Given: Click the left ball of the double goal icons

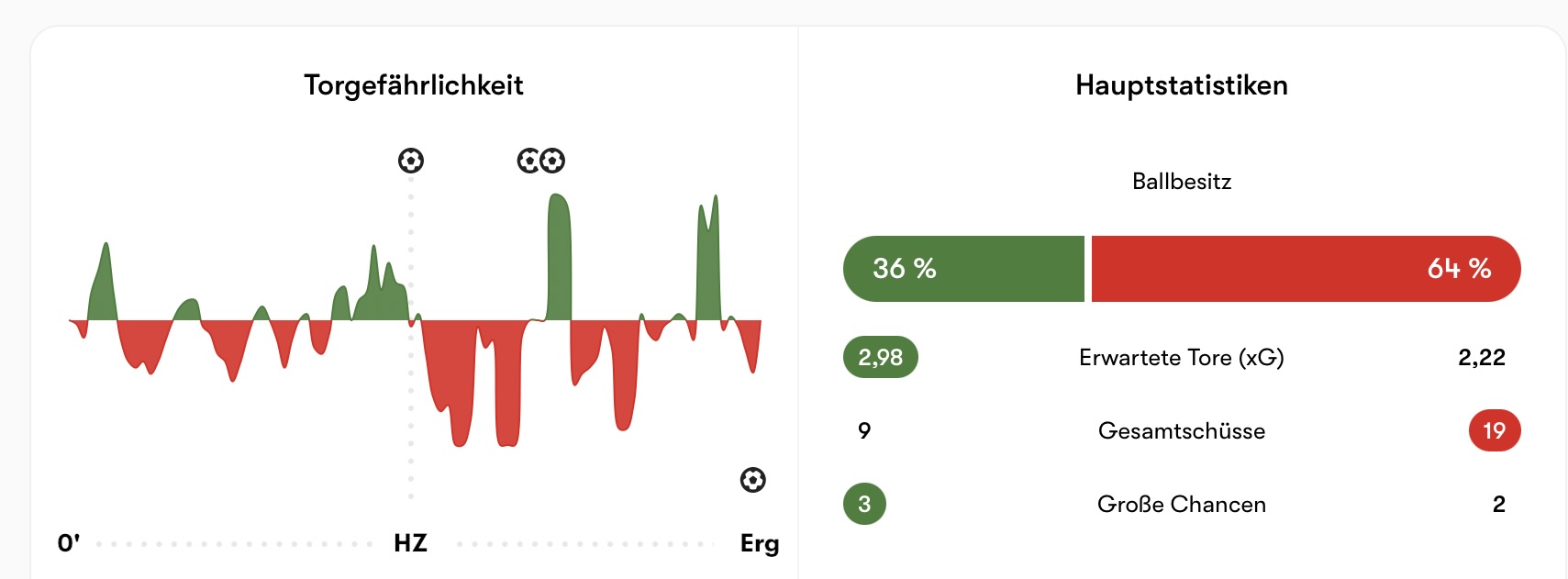Looking at the screenshot, I should point(529,161).
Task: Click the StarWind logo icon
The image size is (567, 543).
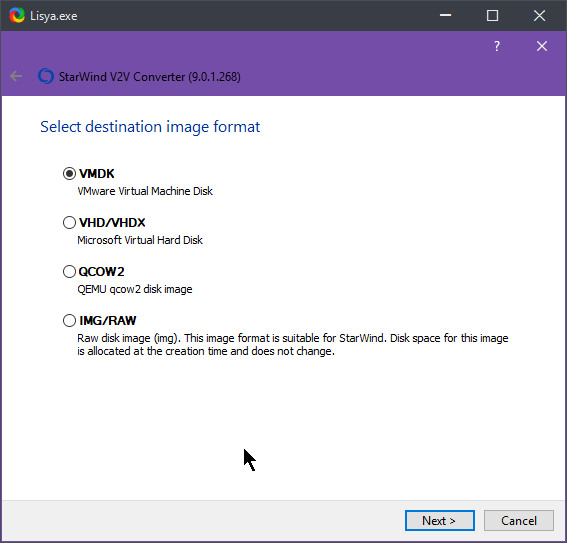Action: click(x=46, y=76)
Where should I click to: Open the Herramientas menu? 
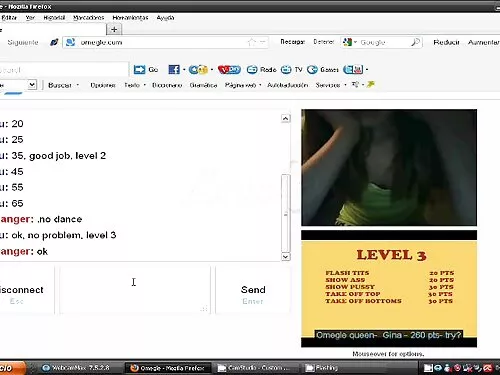pyautogui.click(x=130, y=18)
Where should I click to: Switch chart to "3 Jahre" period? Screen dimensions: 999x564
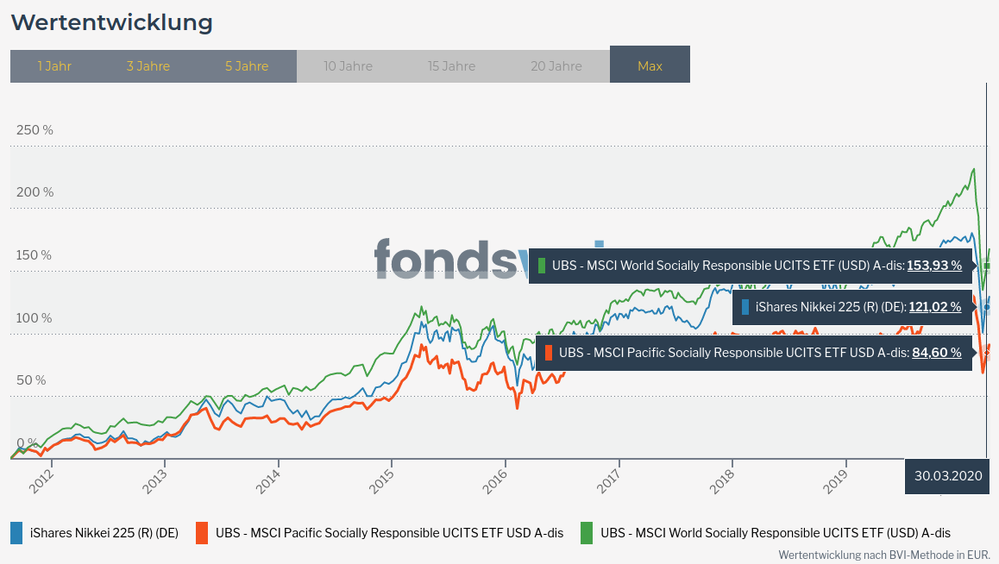click(x=148, y=66)
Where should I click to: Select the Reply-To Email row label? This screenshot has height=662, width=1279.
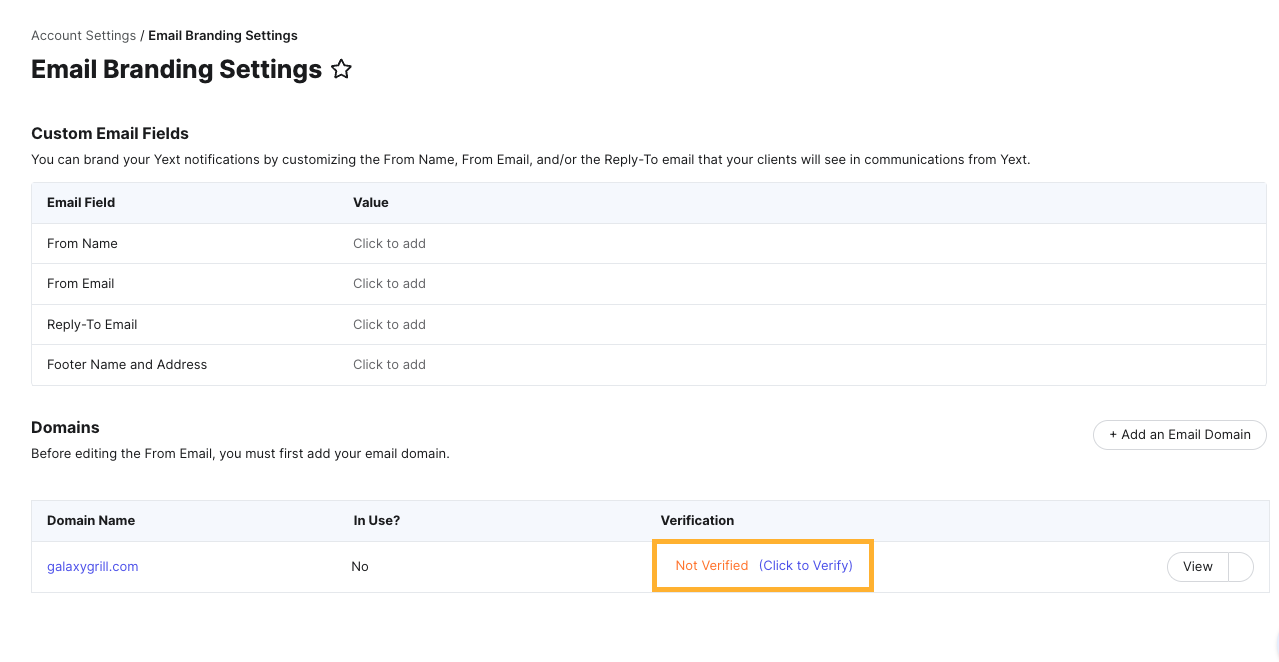pyautogui.click(x=92, y=324)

• • •

All of the material above is to be retyped verbatim, with its pictures omitted.

Given: Click the left ball of the double goal icons

Looking at the screenshot, I should point(529,161).
Task: Click the StarWind logo icon
The image size is (567, 543).
Action: click(x=46, y=76)
Where should I click to: Open the Herramientas menu? 
pyautogui.click(x=130, y=18)
Where should I click to: Switch chart to "3 Jahre" period? Screen dimensions: 999x564
click(x=148, y=66)
Where should I click to: Select the Reply-To Email row label? This screenshot has height=662, width=1279.
pyautogui.click(x=92, y=324)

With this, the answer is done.